Data for this exercise =

[START]

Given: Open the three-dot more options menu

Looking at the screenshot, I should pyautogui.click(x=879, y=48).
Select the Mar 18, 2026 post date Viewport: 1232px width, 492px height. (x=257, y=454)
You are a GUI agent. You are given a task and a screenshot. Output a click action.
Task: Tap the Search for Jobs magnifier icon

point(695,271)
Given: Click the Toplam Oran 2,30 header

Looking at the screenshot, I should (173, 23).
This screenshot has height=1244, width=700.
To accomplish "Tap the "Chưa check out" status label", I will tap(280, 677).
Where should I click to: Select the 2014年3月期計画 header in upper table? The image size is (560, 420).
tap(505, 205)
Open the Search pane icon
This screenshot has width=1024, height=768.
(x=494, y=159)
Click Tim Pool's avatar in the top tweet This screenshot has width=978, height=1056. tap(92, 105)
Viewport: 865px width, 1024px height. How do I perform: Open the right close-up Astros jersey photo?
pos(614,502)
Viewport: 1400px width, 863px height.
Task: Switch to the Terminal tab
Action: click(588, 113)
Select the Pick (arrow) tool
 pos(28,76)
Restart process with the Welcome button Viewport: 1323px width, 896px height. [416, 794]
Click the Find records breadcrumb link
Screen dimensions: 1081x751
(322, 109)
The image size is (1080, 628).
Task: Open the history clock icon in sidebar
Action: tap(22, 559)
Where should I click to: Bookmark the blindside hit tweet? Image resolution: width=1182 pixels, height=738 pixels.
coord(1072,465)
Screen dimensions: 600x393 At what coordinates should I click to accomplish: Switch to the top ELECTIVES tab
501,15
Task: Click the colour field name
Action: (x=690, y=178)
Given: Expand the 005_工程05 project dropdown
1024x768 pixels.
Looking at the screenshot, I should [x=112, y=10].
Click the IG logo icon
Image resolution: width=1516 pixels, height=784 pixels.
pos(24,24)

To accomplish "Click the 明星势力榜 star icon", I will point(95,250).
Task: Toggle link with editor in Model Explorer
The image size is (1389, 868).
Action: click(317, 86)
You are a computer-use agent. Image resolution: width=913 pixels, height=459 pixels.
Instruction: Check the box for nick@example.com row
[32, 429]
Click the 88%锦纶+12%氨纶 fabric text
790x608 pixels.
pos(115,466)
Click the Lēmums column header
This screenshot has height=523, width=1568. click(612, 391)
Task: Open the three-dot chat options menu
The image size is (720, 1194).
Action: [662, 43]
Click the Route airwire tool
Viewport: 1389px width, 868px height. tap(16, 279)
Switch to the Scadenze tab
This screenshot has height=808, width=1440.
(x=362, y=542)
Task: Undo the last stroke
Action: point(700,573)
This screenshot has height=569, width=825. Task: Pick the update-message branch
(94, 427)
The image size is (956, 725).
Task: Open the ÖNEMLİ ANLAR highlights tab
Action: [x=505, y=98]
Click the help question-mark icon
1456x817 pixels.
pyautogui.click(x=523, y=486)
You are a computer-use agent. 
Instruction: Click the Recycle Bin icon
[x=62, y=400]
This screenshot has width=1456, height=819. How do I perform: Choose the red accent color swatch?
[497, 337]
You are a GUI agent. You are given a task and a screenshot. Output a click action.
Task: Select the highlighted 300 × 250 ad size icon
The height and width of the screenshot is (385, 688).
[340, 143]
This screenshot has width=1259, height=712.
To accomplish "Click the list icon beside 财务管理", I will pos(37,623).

[END]

Exercise = Please copy all of the records above word for word.

Reply =
Given: Open the three-dot more options menu

Looking at the screenshot, I should pyautogui.click(x=879, y=48).
Select the Mar 18, 2026 post date Viewport: 1232px width, 492px height. (x=257, y=454)
You are a GUI agent. You are given a task and a screenshot. Output a click action.
Task: Tap the Search for Jobs magnifier icon

point(695,271)
Given: Click the Toplam Oran 2,30 header

Looking at the screenshot, I should (173, 23).
This screenshot has height=1244, width=700.
To accomplish "Tap the "Chưa check out" status label", I will tap(280, 677).
Where should I click to: Select the 2014年3月期計画 header in upper table? The image size is (560, 420).
tap(505, 205)
Open the Search pane icon
This screenshot has width=1024, height=768.
(x=494, y=159)
Click Tim Pool's avatar in the top tweet This screenshot has width=978, height=1056. tap(92, 105)
Viewport: 865px width, 1024px height. How do I perform: Open the right close-up Astros jersey photo?
pos(614,502)
Viewport: 1400px width, 863px height.
Task: Switch to the Terminal tab
Action: click(588, 113)
Select the Pick (arrow) tool
 pos(28,76)
Restart process with the Welcome button Viewport: 1323px width, 896px height. [416, 794]
Click the Find records breadcrumb link
Screen dimensions: 1081x751
(322, 109)
The image size is (1080, 628).
Task: Open the history clock icon in sidebar
Action: tap(22, 559)
Where should I click to: Bookmark the blindside hit tweet? Image resolution: width=1182 pixels, height=738 pixels.
coord(1072,465)
Screen dimensions: 600x393 At what coordinates should I click to accomplish: Switch to the top ELECTIVES tab
501,15
Task: Click the colour field name
Action: (x=690, y=178)
Given: Expand the 005_工程05 project dropdown
1024x768 pixels.
Looking at the screenshot, I should [x=112, y=10].
Click the IG logo icon
Image resolution: width=1516 pixels, height=784 pixels.
pos(24,24)

To accomplish "Click the 明星势力榜 star icon", I will point(95,250).
Task: Toggle link with editor in Model Explorer
The image size is (1389, 868).
Action: click(317, 86)
You are a computer-use agent. Image resolution: width=913 pixels, height=459 pixels.
Instruction: Check the box for nick@example.com row
[32, 429]
Click the 88%锦纶+12%氨纶 fabric text
790x608 pixels.
pos(115,466)
Click the Lēmums column header
This screenshot has height=523, width=1568. click(612, 391)
Task: Open the three-dot chat options menu
The image size is (720, 1194).
Action: [662, 43]
Click the Route airwire tool
Viewport: 1389px width, 868px height. tap(16, 279)
Switch to the Scadenze tab
This screenshot has height=808, width=1440.
(x=362, y=542)
Task: Undo the last stroke
Action: point(700,573)
This screenshot has height=569, width=825. Task: Pick the update-message branch
(94, 427)
The image size is (956, 725).
Task: Open the ÖNEMLİ ANLAR highlights tab
Action: [x=505, y=98]
Click the help question-mark icon
1456x817 pixels.
pyautogui.click(x=523, y=486)
You are a computer-use agent. 
Instruction: Click the Recycle Bin icon
[x=62, y=400]
This screenshot has width=1456, height=819. How do I perform: Choose the red accent color swatch?
[497, 337]
You are a GUI agent. You are given a task and a screenshot. Output a click action.
Task: Select the highlighted 300 × 250 ad size icon
The height and width of the screenshot is (385, 688).
[340, 143]
This screenshot has width=1259, height=712.
To accomplish "Click the list icon beside 财务管理", I will pos(37,623).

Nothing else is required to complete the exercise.